Re: [PATCH] PCI: Speed up device init by parsing capabilities all at once

From: Greg KH
Date: Thu Jan 20 2022 - 01:26:21 EST


On Tue, Jan 18, 2022 at 09:16:01AM -0800, Vikash Bansal wrote:
> In the current implementation, the PCI capability list is parsed from
> the beginning to find each capability, which results in a large number
> of redundant PCI reads.
>
> Instead, we can parse the complete list just once, store it in the
> pci_dev structure, and get the offset of each capability directly from
> the pci_dev structure.
>
> This implementation improves pci devices initialization time by ~2-3% in
> case of bare metal and 7-8% in case of VM running on ESXi.

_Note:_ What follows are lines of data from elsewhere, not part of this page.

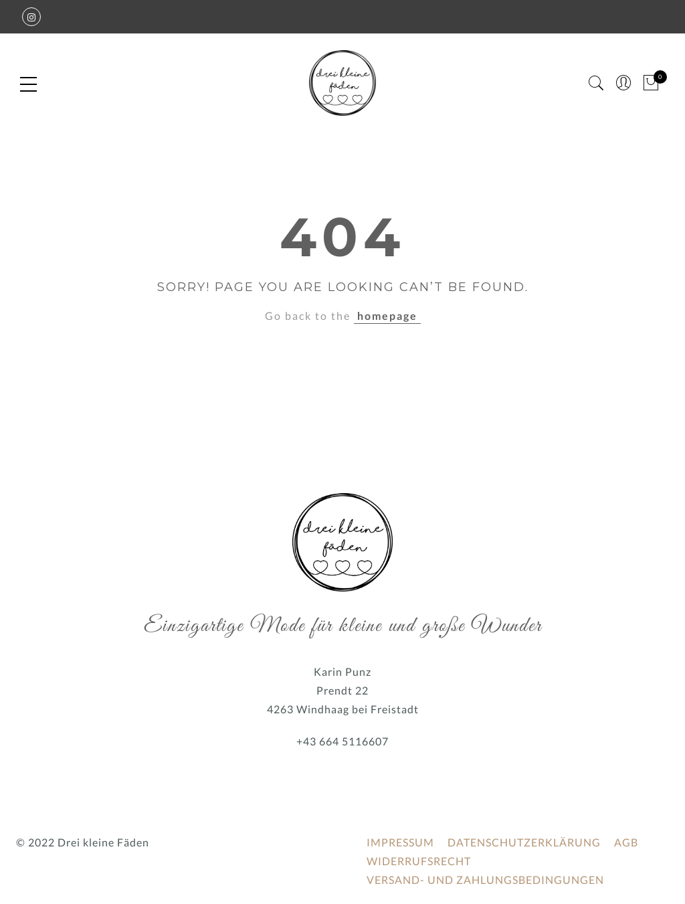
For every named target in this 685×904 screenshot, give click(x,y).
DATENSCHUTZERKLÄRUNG (524, 842)
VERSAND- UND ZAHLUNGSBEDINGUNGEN (485, 879)
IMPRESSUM (400, 842)
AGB (626, 842)
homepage (387, 315)
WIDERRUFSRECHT (419, 860)
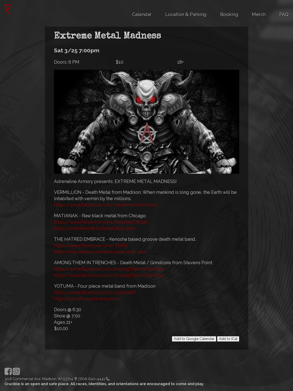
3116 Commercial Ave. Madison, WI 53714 (39, 379)
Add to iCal (228, 339)
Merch (259, 14)
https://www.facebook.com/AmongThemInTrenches (109, 269)
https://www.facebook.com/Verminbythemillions (106, 205)
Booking (229, 14)
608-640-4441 (92, 379)
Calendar (142, 14)
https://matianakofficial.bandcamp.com (94, 228)
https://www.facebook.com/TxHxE (91, 245)
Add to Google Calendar (194, 339)
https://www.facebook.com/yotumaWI (95, 292)
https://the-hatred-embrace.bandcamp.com (100, 251)
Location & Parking (186, 14)
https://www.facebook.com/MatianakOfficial (100, 222)
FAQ (284, 14)
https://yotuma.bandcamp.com (87, 298)
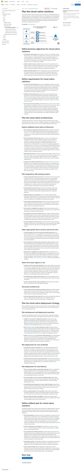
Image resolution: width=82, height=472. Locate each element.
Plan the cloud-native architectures (69, 14)
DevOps (29, 318)
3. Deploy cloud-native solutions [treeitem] (10, 30)
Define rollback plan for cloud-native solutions (71, 17)
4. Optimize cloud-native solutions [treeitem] (11, 32)
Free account (77, 4)
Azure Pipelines (51, 426)
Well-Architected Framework (52, 161)
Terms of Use (64, 468)
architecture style (48, 138)
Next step (65, 19)
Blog (49, 468)
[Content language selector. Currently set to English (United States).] (6, 468)
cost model (55, 99)
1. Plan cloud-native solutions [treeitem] (10, 27)
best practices (34, 155)
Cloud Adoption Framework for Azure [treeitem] (8, 10)
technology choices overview (31, 235)
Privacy (59, 468)
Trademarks (70, 468)
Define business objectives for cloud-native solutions (71, 11)
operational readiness (30, 327)
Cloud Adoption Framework (33, 8)
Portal (73, 4)
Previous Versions (44, 468)
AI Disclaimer (37, 468)
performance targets (28, 101)
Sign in (79, 1)
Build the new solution (27, 458)
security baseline (46, 99)
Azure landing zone (31, 24)
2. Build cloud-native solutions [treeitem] (10, 29)
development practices (32, 335)
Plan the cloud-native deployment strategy (70, 16)
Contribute (54, 468)
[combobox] (10, 8)
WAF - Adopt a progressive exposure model (49, 356)
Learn (23, 8)
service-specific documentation (40, 257)
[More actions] (59, 8)
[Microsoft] (2, 1)
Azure (26, 8)
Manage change (38, 375)
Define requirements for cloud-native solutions (71, 13)
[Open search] (77, 2)
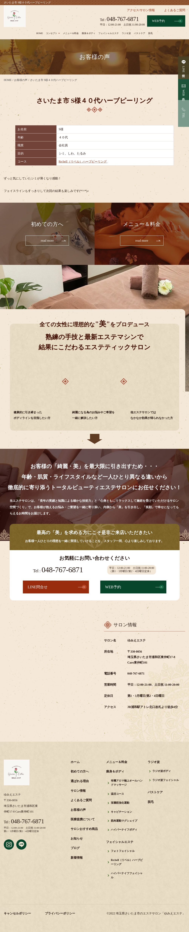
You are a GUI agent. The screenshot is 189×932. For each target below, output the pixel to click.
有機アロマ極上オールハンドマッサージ (127, 783)
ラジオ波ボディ (161, 771)
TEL (183, 115)
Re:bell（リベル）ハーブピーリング (83, 161)
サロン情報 (78, 790)
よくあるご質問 (174, 10)
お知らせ (77, 838)
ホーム (75, 762)
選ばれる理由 (80, 781)
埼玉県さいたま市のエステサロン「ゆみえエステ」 (150, 913)
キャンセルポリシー (17, 913)
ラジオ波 (126, 33)
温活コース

What is that in terms of "wall clock" time? % is hard to know here, and
of course it will depend on the PCI bus speed, right?

> It also adds a memory overhead of 20bytes (value of PCI_CAP_ID_MAX) per
> PCI device.
>
> Signed-off-by: Vikash Bansal <bvikas@xxxxxxxxxx>
> ---
> drivers/pci/pci.c | 43 ++++++++++++++++++++++++++++++++++++-------
> drivers/pci/probe.c | 5 +++++
> include/linux/pci.h | 2 ++
> 3 files changed, 43 insertions(+), 7 deletions(-)
>
> diff --git a/drivers/pci/pci.c b/drivers/pci/pci.c
> index 3d2fb394986a..8e024db30262 100644
> --- a/drivers/pci/pci.c
> +++ b/drivers/pci/pci.c
> @@ -468,6 +468,41 @@ static u8 __pci_bus_find_cap_start(struct pci_bus *bus,
> return 0;
> }
>
> +
> +/**
> + * pci_find_all_capabilities - Read all capabilities
> + * @dev: the PCI device
> + *
> + * Read all capabilities and store offsets in cap_off
> + * array in pci_dev structure.
> + */
> +void pci_find_all_capabilities(struct pci_dev *dev)
> +{
> + int ttl = PCI_FIND_CAP_TTL;
> + u16 ent;
> + u8 pos;
> + u8 id;
> +
> + pos = __pci_bus_find_cap_start(dev->bus, dev->devfn, dev->hdr_type);
> + if (!pos)
> + return;
> + pci_bus_read_config_byte(dev->bus, dev->devfn, pos, &pos);
> + while (ttl--) {
> + if (pos < 0x40)

What is this magic value of 0x40?

> + break;
> + pos &= ~3;

Why ~3?

> + pci_bus_read_config_word(dev->bus, dev->devfn, pos, &ent);
> + id = ent & 0xff;

Do you really need the & if you are truncating it?

> + if (id == 0xff)
> + break;
> +
> + /* Read first instance of capability */
> + if (!(dev->cap_off[id]))
> + dev->cap_off[id] = pos;

Shouldn't you have checked this before you read the value?

> + pos = (ent >> 8);

What about walking the list using __pci_find_next_cap() like before?
Why is this somehow the same as the old function?

> + }
> +}
> +
> /**
> * pci_find_capability - query for devices' capabilities
> * @dev: PCI device to query
> @@ -489,13 +524,7 @@ static u8 __pci_bus_find_cap_start(struct pci_bus *bus,
> */
> u8 pci_find_capability(struct pci_dev *dev, int cap)
> {
> - u8 pos;
> -
> - pos = __pci_bus_find_cap_start(dev->bus, dev->devfn, dev->hdr_type);
> - if (pos)
> - pos = __pci_find_next_cap(dev->bus, dev->devfn, pos, cap);
> -
> - return pos;
> + return dev->cap_off[cap];
> }
> EXPORT_SYMBOL(pci_find_capability);
>
> diff --git a/drivers/pci/probe.c b/drivers/pci/probe.c
> index 087d3658f75c..bacab12cedbb 100644
> --- a/drivers/pci/probe.c
> +++ b/drivers/pci/probe.c
> @@ -1839,6 +1839,11 @@ int pci_setup_device(struct pci_dev *dev)
> dev->hdr_type = hdr_type & 0x7f;
> dev->multifunction = !!(hdr_type & 0x80);
> dev->error_state = pci_channel_io_normal;
> + /*
> + * Read all capabilities and store offsets in cap_off
> + * array in pci_dev structure.
> + */

Comment is not needed if the function name is descriptive.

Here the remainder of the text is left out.